Among the lines of the material, copy those that hold the string "Open".

** The input follows **

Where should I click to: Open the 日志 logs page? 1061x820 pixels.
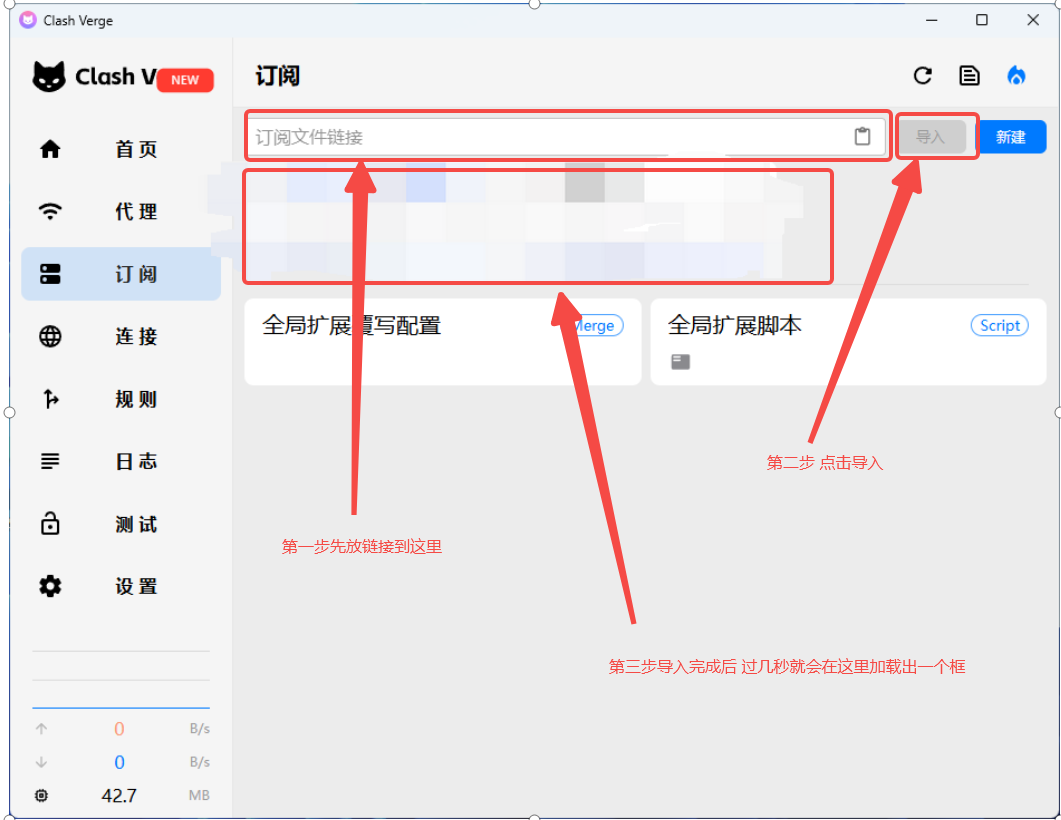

** End of The input **
** The input follows **

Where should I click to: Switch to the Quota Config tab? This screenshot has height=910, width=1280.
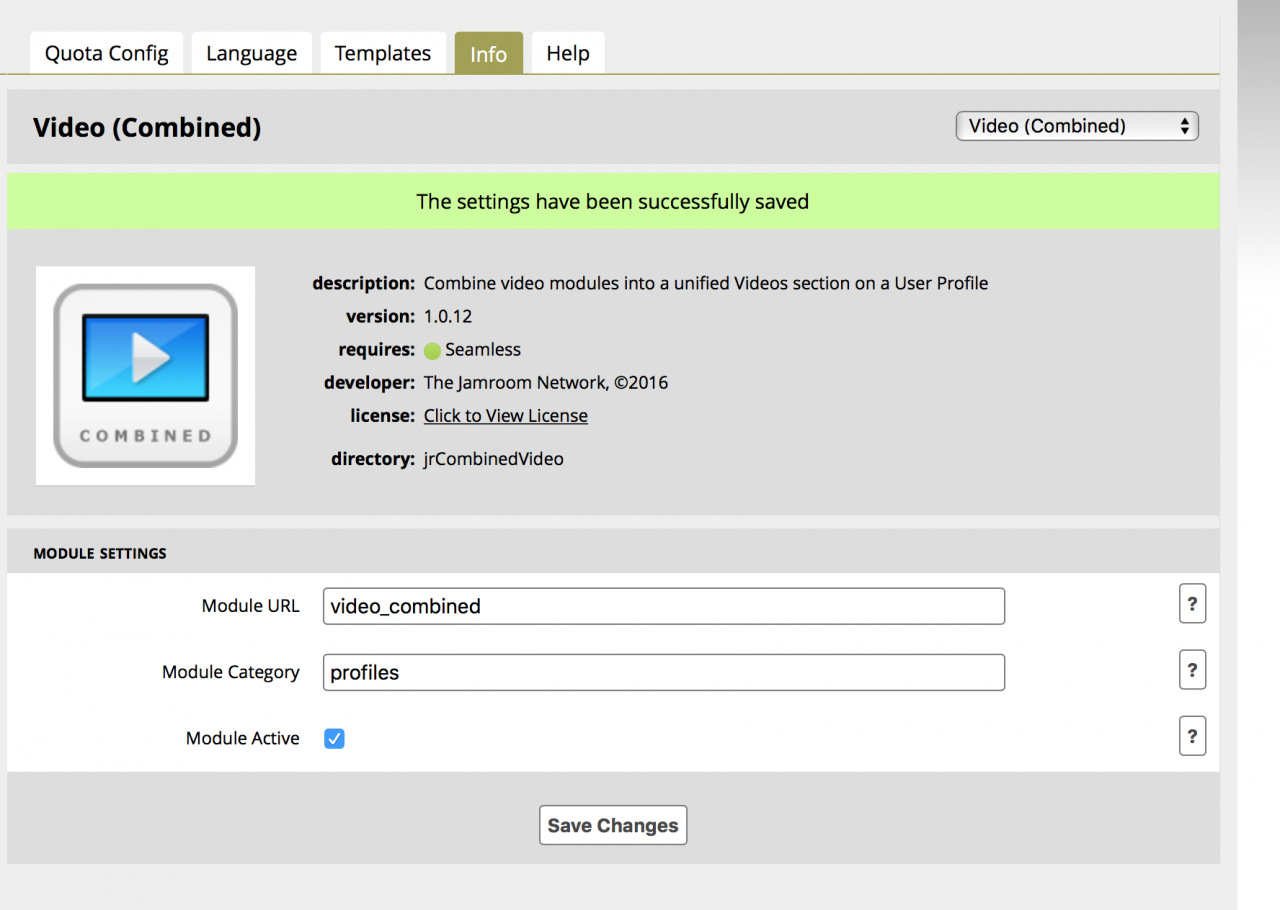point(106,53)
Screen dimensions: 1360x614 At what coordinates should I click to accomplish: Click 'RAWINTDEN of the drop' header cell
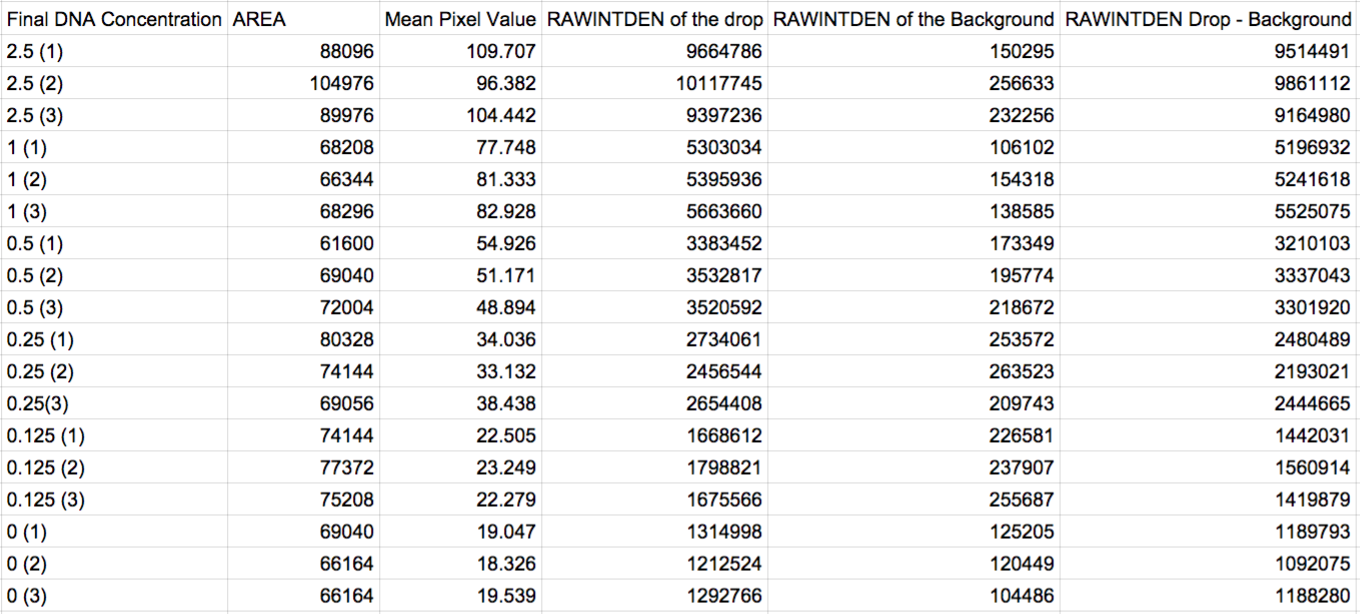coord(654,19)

** End of The input **
** The input follows **

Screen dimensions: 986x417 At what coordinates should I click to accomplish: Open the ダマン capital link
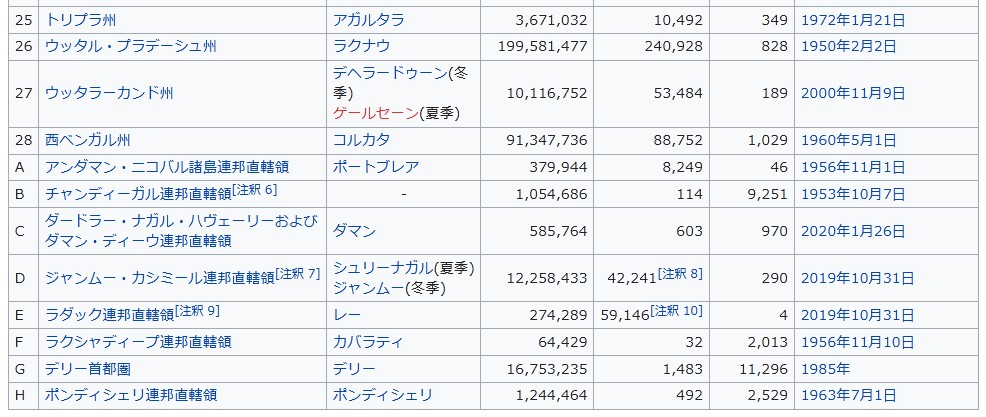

** End of The input **

▶ [Your solution]:
Where should I click to: Open the 日志 logs page? 1061x820 pixels.
Screen dimensions: 986x417 At what coordinates should I click to accomplish: Open the ダマン capital link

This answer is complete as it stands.